もともと、ひとりの原作者の創造物ではないゆえに、
各部署に丸投げしたというのか、裁量に任せたというのか
余白の多い人物像が想定外のところに転がって大ヒット、
お茶の間のちびっ子と殿方のハートを鷲づかみにしました。
そう、人間、ギャップに弱いもんなんです。


ところで、原作のアラミスといえば、
アトスとまっとうに議論を戦わせ、ポルトスを言葉巧みに誘導し、ダルタニャンの裏をかく、

とにかく器用すぎる男。


彼が女性にモテるのも、女の心を理解する繊細さがあるからで、
後の大陰謀の中心となるのも、人の欲望を誰よりも敏感にとらえることができるから。
舌戦と読心でもって白黒はっきりしない世界を泳ぎきります。



なるほど、
饒舌で女のような性格の男を裏返すと、寡黙で男のような性格の女になるのか、
そこいらの男よりもはるかに、
神経が太いというのか、肝が据わってるというのか
行動と決断がきっぱり、さっぱり「漢」であることですね。


その真骨頂ともいうべきは
第46話 10時だョ 処刑場に全員集合! の場面です。
銃士隊長でもあるはずのヒロインが、何故かそこに


大八車を押して登場する……。


原作アラミス君ならしないでしょう。


【ここが漢だよ!アラミスさん】
勝手に友人を裏切りほいほいと銃士隊長を引き受けてしまう→
冤罪としっていながらも逮捕に協力→部下に行かせず自分で現行犯逮捕→アトスがポルトスを逃がさなければ二人とも捕まえる気まんまんだった?→一切の事情 を説明せずに友を護送→何か訳があるのだろうと尋ねられ→「今は聞くな」と非情にバッサリ。→頑張れと逆に応援される
服を破いちゃったことに動転した後輩が口走る「君は女だったのか!?」→見ての通りだけど今それをそこで聞いてどうする→「そんなことはどうでもいい」と バッサリ。
銃士隊を勝手にやめる→ポルトスが友情のビンタ→もう友達やめると駄々をこね→「それで気が済んだ?」とまたもやバッサリ。

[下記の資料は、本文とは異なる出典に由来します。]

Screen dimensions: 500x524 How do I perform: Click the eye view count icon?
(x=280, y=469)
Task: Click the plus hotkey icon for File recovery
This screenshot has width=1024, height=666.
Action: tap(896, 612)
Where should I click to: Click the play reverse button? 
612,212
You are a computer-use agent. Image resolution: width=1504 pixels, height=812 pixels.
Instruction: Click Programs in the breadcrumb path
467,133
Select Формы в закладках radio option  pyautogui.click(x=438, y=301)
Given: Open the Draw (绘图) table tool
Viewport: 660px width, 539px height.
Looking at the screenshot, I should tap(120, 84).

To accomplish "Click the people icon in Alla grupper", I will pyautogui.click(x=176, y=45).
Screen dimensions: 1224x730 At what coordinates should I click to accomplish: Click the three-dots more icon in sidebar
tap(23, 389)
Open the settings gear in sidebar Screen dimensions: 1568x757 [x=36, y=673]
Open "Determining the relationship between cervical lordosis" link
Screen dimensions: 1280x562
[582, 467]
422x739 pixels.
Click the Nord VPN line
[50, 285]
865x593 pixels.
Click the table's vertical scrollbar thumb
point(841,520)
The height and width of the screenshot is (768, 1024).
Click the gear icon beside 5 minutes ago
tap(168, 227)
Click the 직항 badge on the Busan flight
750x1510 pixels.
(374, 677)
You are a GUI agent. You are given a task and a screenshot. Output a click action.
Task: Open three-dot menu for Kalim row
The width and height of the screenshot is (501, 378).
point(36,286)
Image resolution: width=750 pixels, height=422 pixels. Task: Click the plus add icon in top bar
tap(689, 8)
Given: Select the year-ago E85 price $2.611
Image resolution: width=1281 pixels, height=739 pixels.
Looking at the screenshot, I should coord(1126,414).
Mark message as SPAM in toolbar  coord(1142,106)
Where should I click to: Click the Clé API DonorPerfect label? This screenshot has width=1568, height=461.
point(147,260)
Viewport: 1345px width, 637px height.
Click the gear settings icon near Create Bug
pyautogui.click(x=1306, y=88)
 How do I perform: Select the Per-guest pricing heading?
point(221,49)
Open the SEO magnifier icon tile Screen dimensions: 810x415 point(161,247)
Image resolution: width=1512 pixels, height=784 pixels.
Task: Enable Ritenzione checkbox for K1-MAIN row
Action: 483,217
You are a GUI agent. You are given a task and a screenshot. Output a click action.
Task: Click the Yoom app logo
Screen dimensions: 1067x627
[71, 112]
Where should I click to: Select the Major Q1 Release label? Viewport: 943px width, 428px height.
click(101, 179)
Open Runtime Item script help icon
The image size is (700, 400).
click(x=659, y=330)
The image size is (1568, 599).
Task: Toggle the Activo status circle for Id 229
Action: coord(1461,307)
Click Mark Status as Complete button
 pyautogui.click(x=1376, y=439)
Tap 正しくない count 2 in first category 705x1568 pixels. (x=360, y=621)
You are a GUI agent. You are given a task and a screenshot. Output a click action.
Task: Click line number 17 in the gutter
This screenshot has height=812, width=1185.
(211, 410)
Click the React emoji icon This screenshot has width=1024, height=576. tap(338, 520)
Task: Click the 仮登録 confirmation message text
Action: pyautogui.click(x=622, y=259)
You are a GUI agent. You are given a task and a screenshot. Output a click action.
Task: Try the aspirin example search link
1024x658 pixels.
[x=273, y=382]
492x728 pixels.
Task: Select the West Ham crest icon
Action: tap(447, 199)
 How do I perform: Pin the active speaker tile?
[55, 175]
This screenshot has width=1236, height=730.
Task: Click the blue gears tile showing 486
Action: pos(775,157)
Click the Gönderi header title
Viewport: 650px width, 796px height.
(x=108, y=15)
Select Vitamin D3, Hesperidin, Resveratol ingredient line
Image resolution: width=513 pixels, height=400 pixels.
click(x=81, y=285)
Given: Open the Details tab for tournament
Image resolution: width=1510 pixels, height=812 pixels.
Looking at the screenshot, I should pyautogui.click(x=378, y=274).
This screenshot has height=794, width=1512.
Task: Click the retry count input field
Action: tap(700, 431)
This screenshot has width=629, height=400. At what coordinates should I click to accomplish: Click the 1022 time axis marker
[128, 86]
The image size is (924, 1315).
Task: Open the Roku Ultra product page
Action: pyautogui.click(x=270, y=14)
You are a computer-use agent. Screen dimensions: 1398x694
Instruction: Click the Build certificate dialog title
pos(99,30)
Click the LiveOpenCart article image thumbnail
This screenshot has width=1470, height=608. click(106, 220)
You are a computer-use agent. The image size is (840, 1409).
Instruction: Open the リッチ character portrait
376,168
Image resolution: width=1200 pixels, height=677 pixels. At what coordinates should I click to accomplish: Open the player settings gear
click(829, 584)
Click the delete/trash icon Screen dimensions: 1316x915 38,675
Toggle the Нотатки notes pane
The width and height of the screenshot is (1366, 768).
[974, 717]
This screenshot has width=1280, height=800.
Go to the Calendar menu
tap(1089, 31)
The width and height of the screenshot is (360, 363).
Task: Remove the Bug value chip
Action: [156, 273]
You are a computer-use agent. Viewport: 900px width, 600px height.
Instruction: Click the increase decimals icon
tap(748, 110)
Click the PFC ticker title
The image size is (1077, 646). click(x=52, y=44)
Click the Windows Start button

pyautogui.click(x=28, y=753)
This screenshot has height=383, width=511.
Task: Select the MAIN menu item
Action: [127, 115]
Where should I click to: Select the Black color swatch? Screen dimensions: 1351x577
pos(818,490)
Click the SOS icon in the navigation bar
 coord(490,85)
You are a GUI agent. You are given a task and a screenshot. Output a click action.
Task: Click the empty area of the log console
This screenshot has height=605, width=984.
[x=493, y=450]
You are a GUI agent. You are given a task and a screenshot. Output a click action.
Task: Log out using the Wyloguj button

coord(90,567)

男の方が友情に未練を抱くものなのですが、それを実に切れ味良く切り捨て前に進むその様子に、見ていて爽快感すら覚えます。

もはや

孤高のダンディズム。



ともいうべきこの態度は
女の人が無理に男のふりをした結果というよりも、
本人の生得のものだったと考えると、むしろつじつまがあうと思います

そのひとつに、十六歳も年の離れた男性と恋愛関係にあったということが
あるのですが、
中身が「漢」な少女が、心が少年の中年男と出会い、短期間に意気投合した
という方が妙なリアリティーがあります。
ロマンもへったくれもない話になりましたね……。

さて、二次創作を書くときは
アトスとは逆に、余白を多くして人物をあんまり書き込まないようにして、読む人の想像にまかせるようにしています。

「十年後!」では…
原作もそうですが、第二部のアラミスは、基本アトスの信念にくっついていくのと、シュヴルーズ侯爵夫人やロングヴィル侯爵夫人にせっつかれて何かをする以 外、あんまし自分から主体的に行動を起こしてないような気がします。
志半ばで倒れたフランソワの分身が男装アラミスだとしたら、その役目の終わりは、復讐を遂げたときではなくて、むしろフィリップが自分で切り開いた人生を 生きるようになるまでを見届けることにあるのではないかと思い、それを書きたいと思いました。


で、二次創作を書いていて思ったのは、
意外とコメディーとの相性が良さそうだ
ということです。

長年のファンの皆さん、ごめんなさい……。